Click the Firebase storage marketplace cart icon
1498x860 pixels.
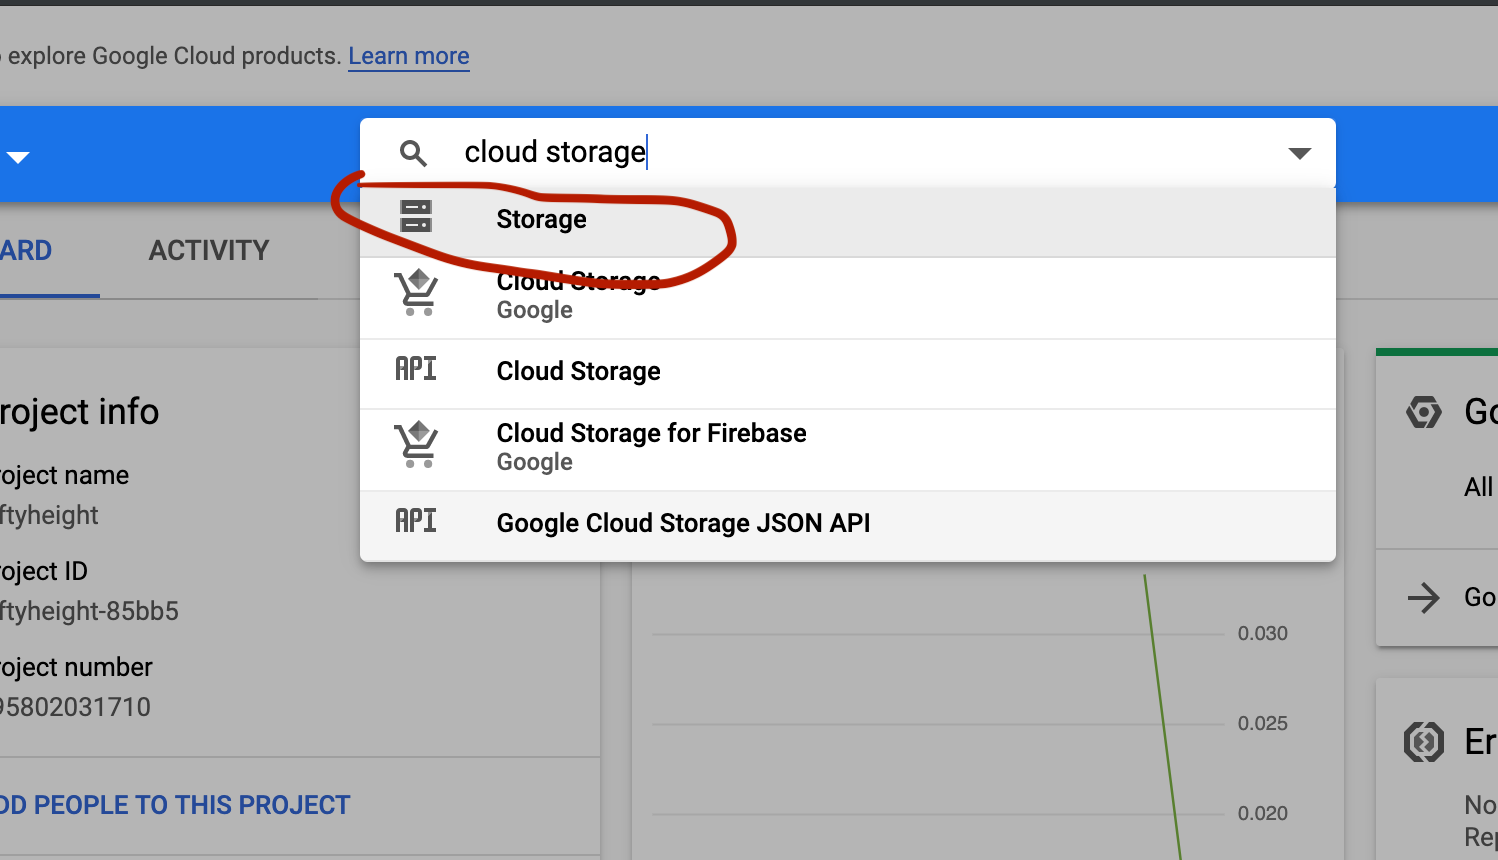coord(416,445)
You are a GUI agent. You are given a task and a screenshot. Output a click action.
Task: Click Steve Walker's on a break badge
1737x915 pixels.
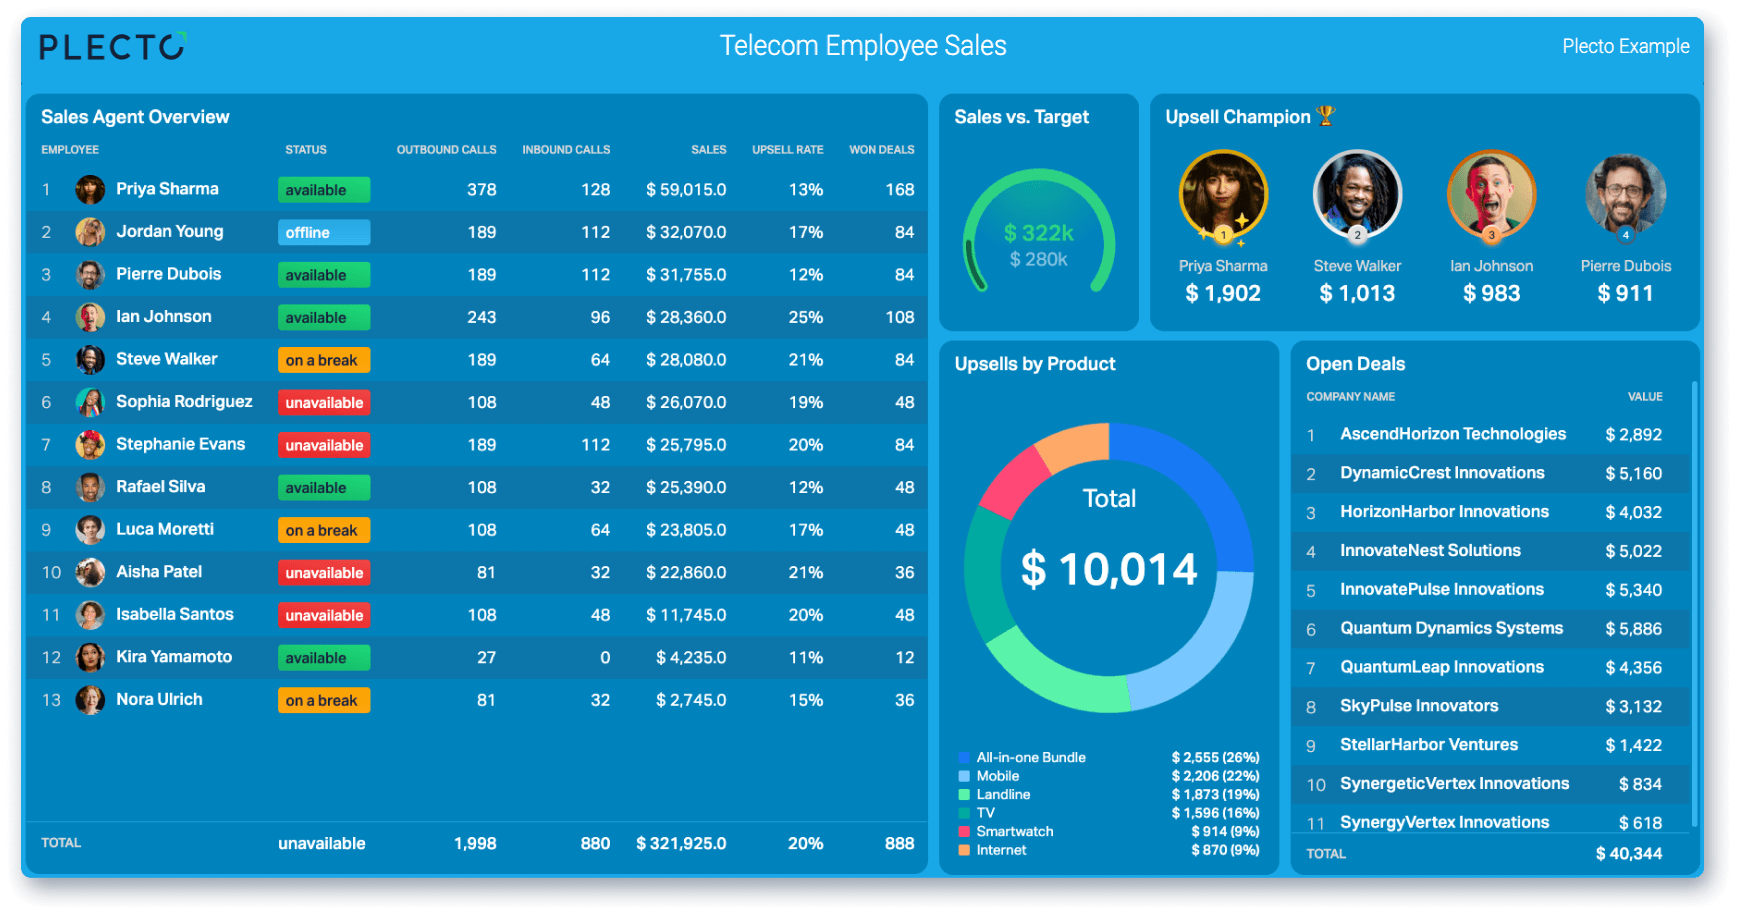click(324, 360)
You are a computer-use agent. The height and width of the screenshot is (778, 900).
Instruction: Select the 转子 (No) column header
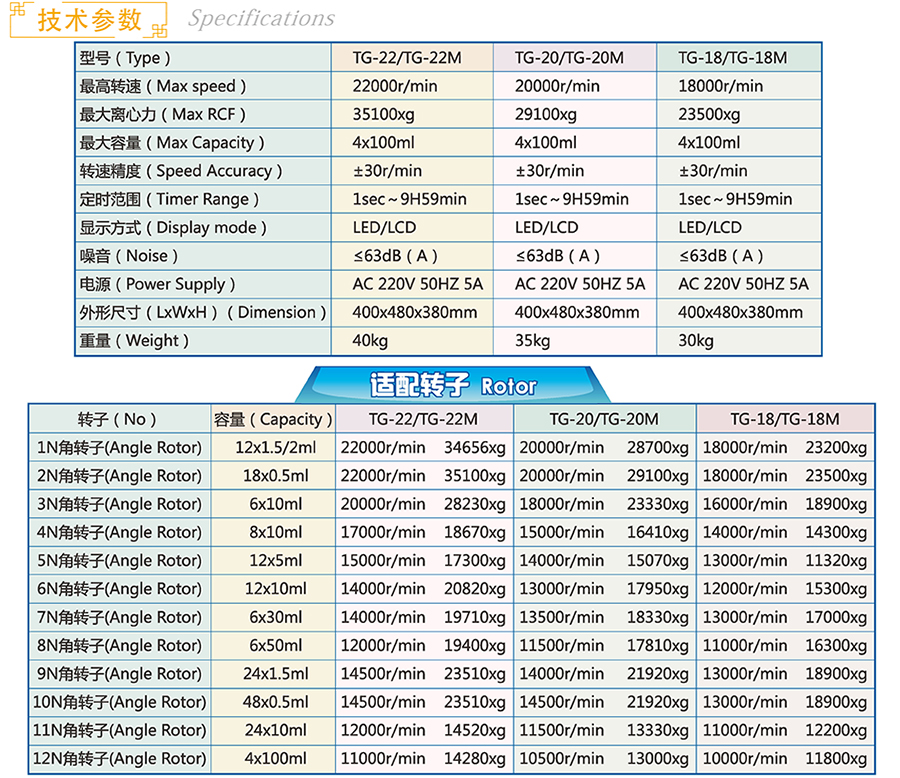tap(118, 419)
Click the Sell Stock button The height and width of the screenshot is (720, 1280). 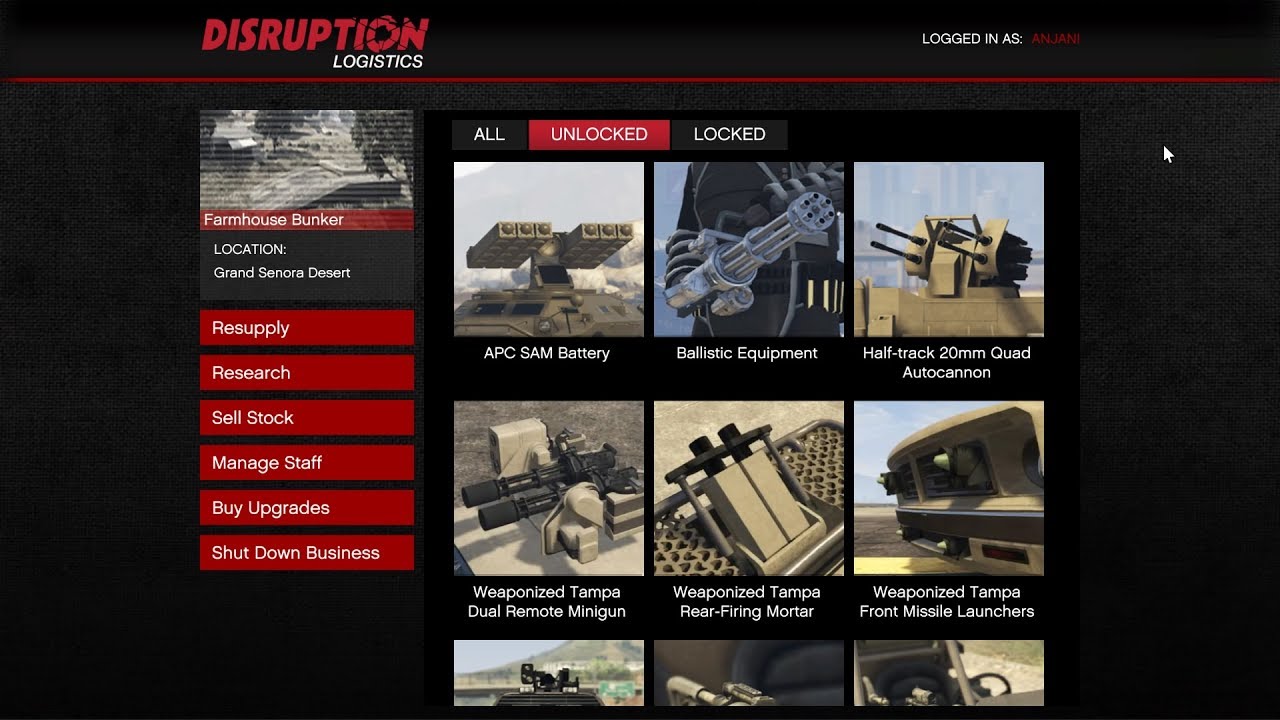tap(307, 418)

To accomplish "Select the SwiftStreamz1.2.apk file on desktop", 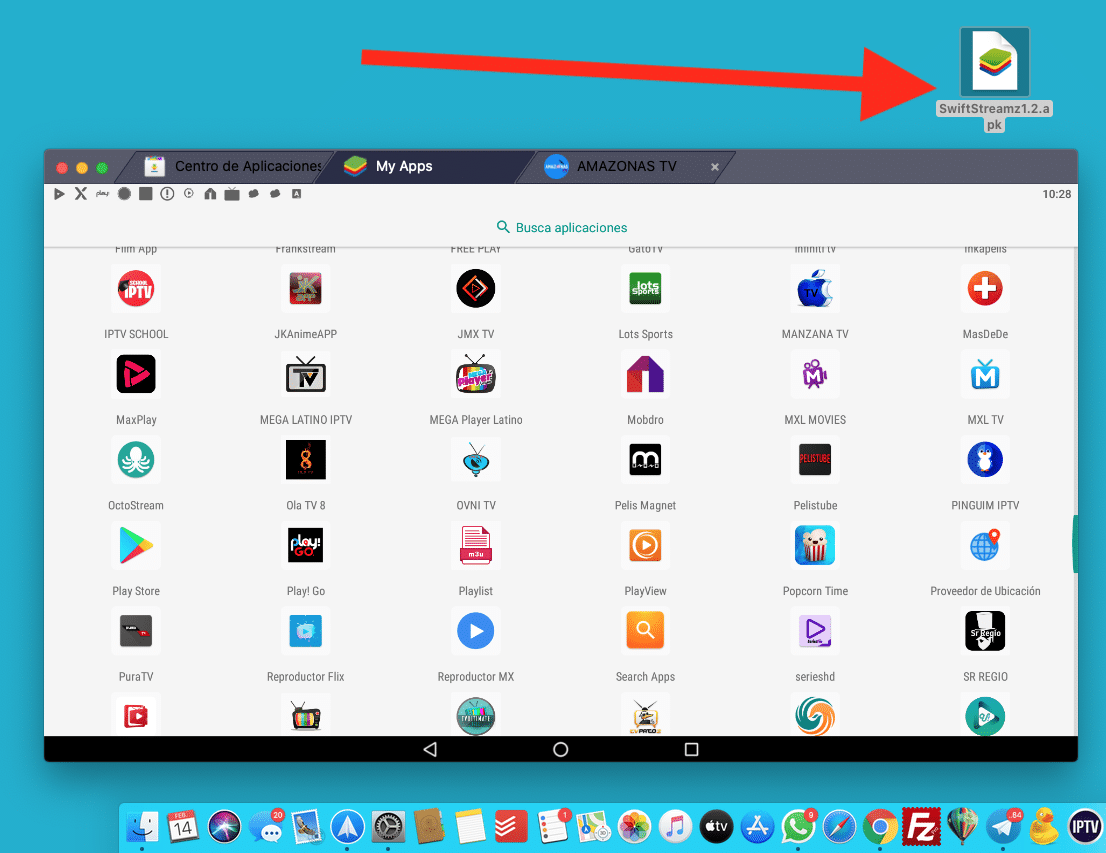I will (x=994, y=62).
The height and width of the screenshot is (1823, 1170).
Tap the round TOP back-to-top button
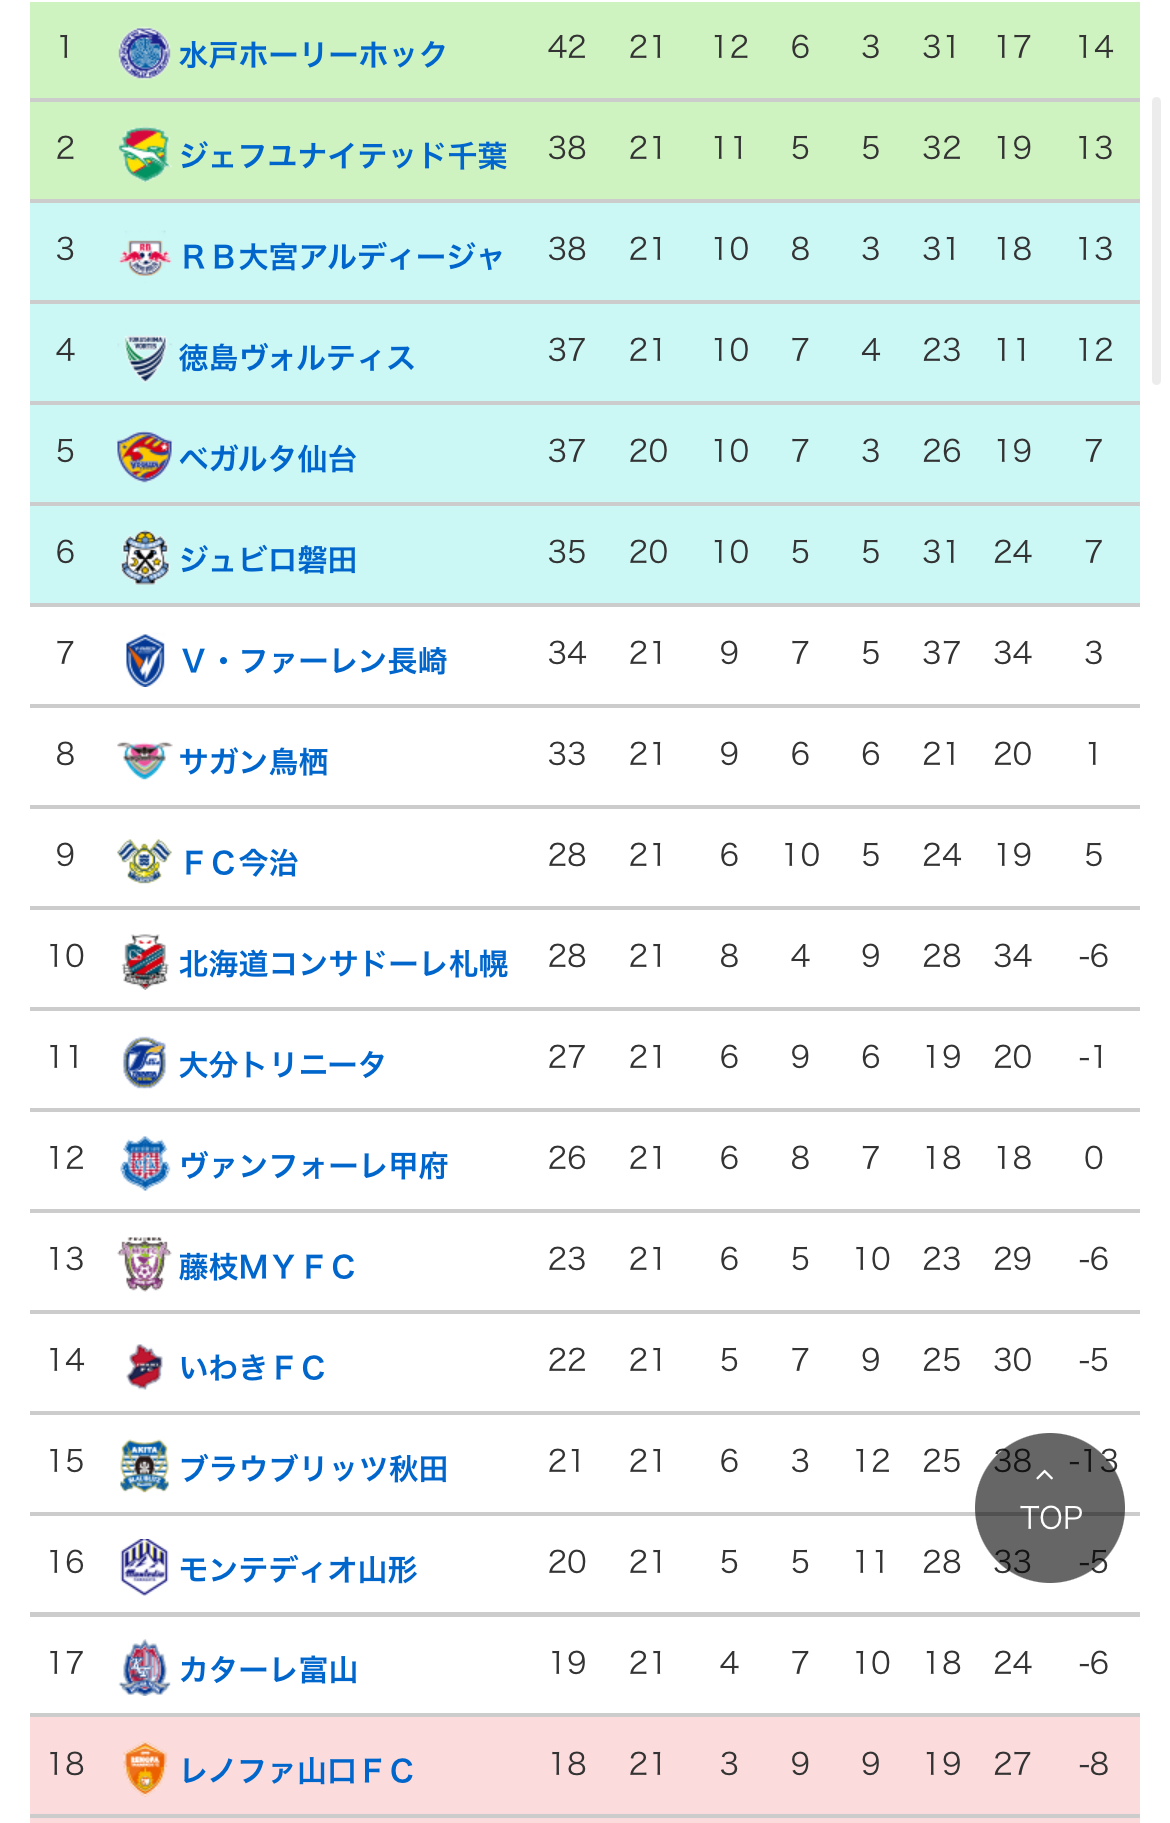1050,1507
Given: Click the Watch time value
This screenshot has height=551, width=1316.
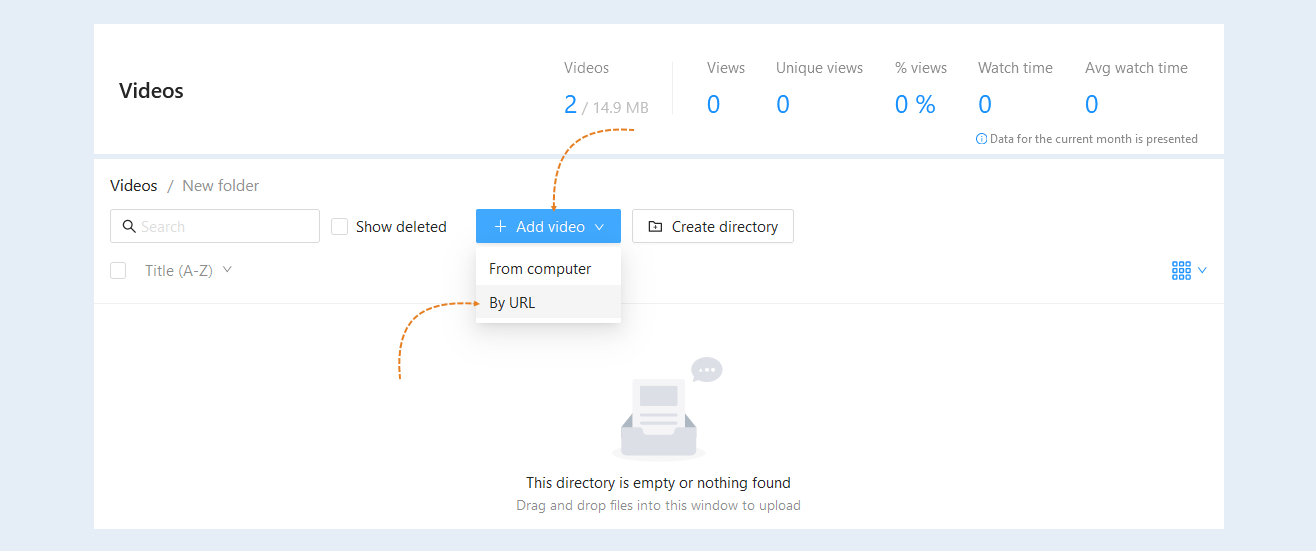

→ **Work item**
The answer must be one number: how many lines in the material above contain the word "agent".

→ **Task result**
2